-------- EXTRAIT DU DOCUMENT

MARC  LABOURET

2 - Islams et violence

L'islam est-il violent ? Oui et non. La violence est-elle musulmane ? Pas seulement !

La deuxième limite de la tolérance, telle qu’énoncée dans le chapitre introductif, concerne les appels à la violence. Un des lieux communs à propos de l’islam tombe précisément sous cette accusation : l’islam serait violent par essence, par nature, de naissance… La violence serait inscrite dans le Coran qui est son code génétique. Si c’était vrai, nous sommes bien d’accord : c’est une religion entière qu’il faudrait condamner et combattre. Le quart de la planète. Mais si nous la présumons innocente, cela mérite analyse et réflexion.

La violence et les textes.

Le Coran appelle-t-il à la violence ? On ne me fera pas croire que les Français qui le pensent l’ont tous lu. Faisons-le pour eux. Combien de versets font-ils allusion au jihad ? Le mot est employé 57 fois, sur 6236 versets. Comment le comprendre, et selon le contexte de son emploi ?

----------------
-------- ENTRÉES FOURNIES

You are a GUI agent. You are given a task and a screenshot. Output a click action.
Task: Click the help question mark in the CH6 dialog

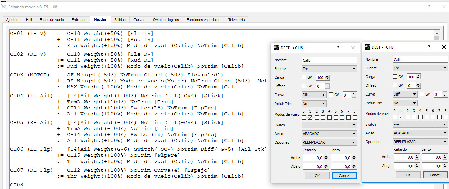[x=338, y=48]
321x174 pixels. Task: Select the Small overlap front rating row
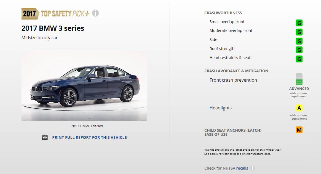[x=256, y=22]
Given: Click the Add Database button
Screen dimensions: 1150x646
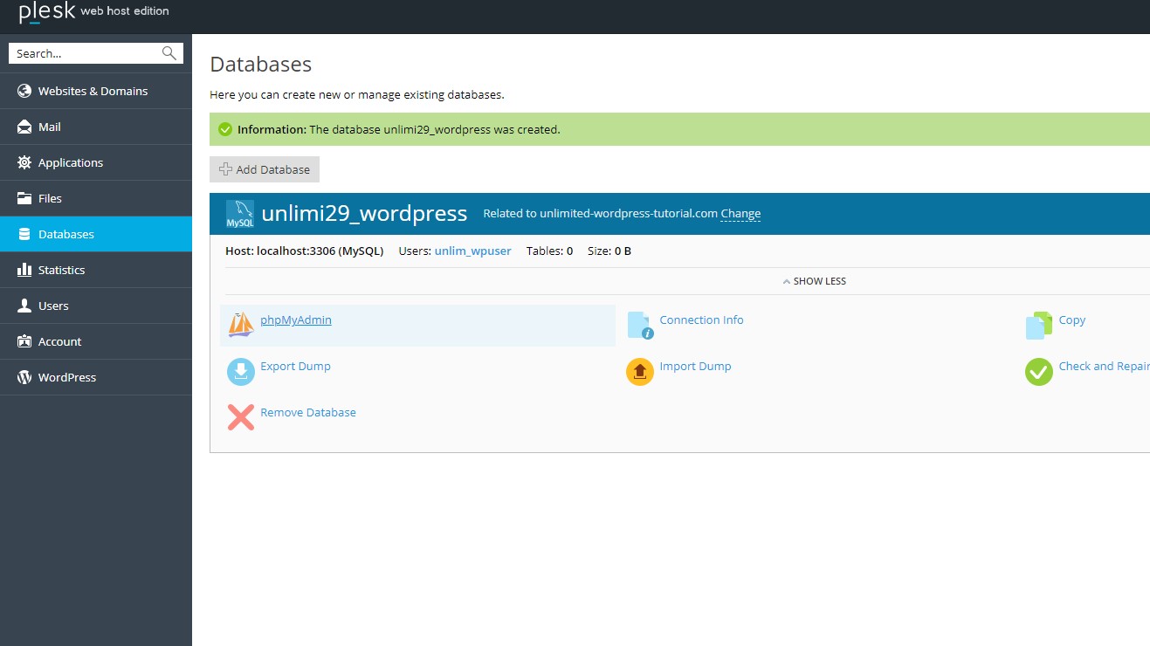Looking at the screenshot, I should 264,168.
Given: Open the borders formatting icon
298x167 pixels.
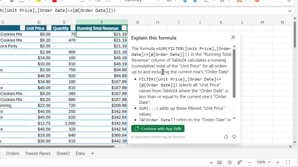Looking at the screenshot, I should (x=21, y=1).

----------------

CONSIGNES:
(a) Répondez à ces questions sur l'extrait consacré à l'islam et à la violence.
(i) Quelle limite de la tolérance concerne les appels à la violence ?
(ii) Quelle part de la planète représente la religion dont il est question ?
(iii) Combien de fois le mot « jihad » est-il employé dans le Coran, et sur combien de versets ?
(b) Reproduisez fidèlement tout le passage de l'extrait sur l'islam et la violence allant de « L'islam est-il violent » jusqu'à « et les textes. ».
(c) Résumez plus brièvement le paragraphe de l'extrait sur l'islam et la violence qui commence par « La deuxième limite de la tolérance », en conservant ses faits principaux.
Vous n'aurez pas besoin de la liste.

CORRIGÉS:
(a)
(i) La deuxième limite.
(ii) Le quart de la planète.
(iii) 57 fois, sur 6236 versets.

(b)
L'islam est-il violent ? Oui et non. La violence est-elle musulmane ? Pas seulement !

La deuxième limite de la tolérance, telle qu’énoncée dans le chapitre introductif, concerne les appels à la violence. Un des lieux communs à propos de l’islam tombe précisément sous cette accusation : l’islam serait violent par essence, par nature, de naissance… La violence serait inscrite dans le Coran qui est son code génétique. Si c’était vrai, nous sommes bien d’accord : c’est une religion entière qu’il faudrait condamner et combattre. Le quart de la planète. Mais si nous la présumons innocente, cela mérite analyse et réflexion.

La violence et les textes.

(c) Selon le chapitre introductif, la deuxième limite de la tolérance concerne les appels à la violence. Un lieu commun veut que l'islam soit violent par essence et que cette violence soit inscrite dans le Coran. Si c'était vrai, il faudrait condamner et combattre une religion entière, soit le quart de la planète. Si on la présume innocente, la question mérite analyse et réflexion.